Be a part of something great, join today!

positive integer value of n

jacks

Well-known member
Apr 5, 2012
226
If $3^{n} +81$ is a perfect square, find a positive integer value of $n$.

My Trail::
When $n\leq 4,$ then easy to know that $3^{n} +81$ is not a perfect square.

Now let $\displaystyle n = k +4 (k\in \mathbb{Z^{+}}),$ then $3^{N} +81 = 81 (3^{k} +1).$


So $3^{N} +81$ is a perfect square, and $81$ is square,


there must be a positive integer $x,$ such that

$3^{k}+1 = x^2\Rightarrow 3^k = (x-1)\cdot (x+1)$

Now How can i solve after that

Help me

Thanks
 

MarkFL

Administrator
Staff member
Feb 24, 2012
13,775
I would write:

\(\displaystyle 3^n+81=m^2\)

\(\displaystyle 3^n=(m+9)(m-9)\)

Now, observing that:

\(\displaystyle 18+9=27=3^3\) and \(\displaystyle 18-9=9=3^2\)

What value do we obtain for $n$?
 

mente oscura

Well-known member
Nov 29, 2013
172
If $3^{n} +81$ is a perfect square, find a positive integer value of $n$.
Hello.

[tex]3^n+81[/tex], It cannot be a perfect square, For being, both, odd numbers.

Demostration:

[tex](2n-1)^2+(2m-1)^2=4(n^2+m^2)-4(n+m)+2=[/tex]
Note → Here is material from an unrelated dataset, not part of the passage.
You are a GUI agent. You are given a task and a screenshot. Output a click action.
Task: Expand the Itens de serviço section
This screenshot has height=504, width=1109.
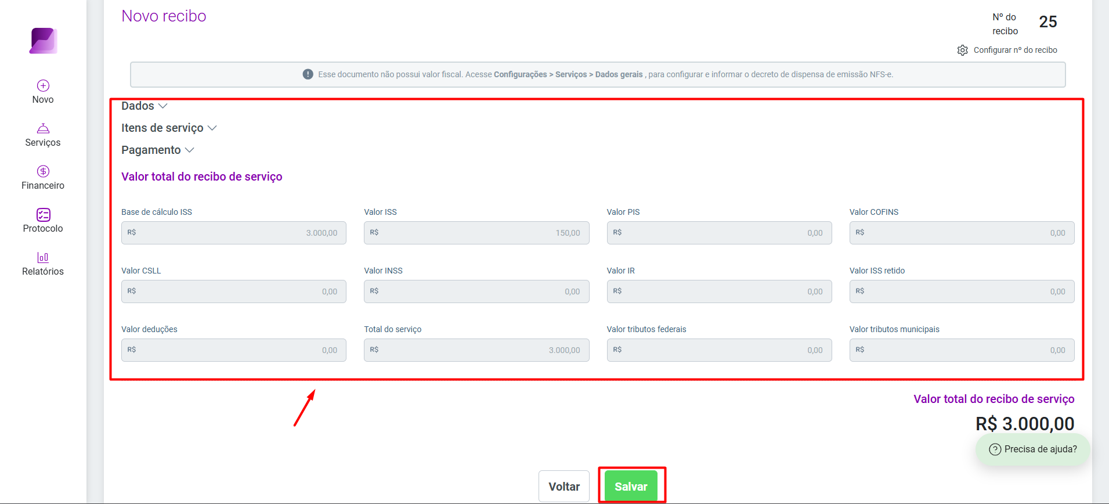pyautogui.click(x=169, y=128)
[tex]=2[2(n^2+m^2)-2(n+m)+1][/tex]

The square root, of the latter expression, has to be an irrational number, for being divisible, only once for "2".

Regards.
 

mathbalarka

Well-known member
MHB Math Helper
Mar 22, 2013
573
mente oscura said:
$3^n+81$, It cannot be a perfect square
False. I can find a precise value $n$ for which the above is a perfect square.
 

mathbalarka

Well-known member
MHB Math Helper
Mar 22, 2013
573
Hint : Prove that $18$ is divisible by $m - 9$.
 

mente oscura

Well-known member
Nov 29, 2013
172
False. I can find a precise value $n$ for which the above is a perfect square.
Hello.

I am sorry. Really, I have considered "n", even number and, it is not possible, but yes it can be an odd number.

Regards.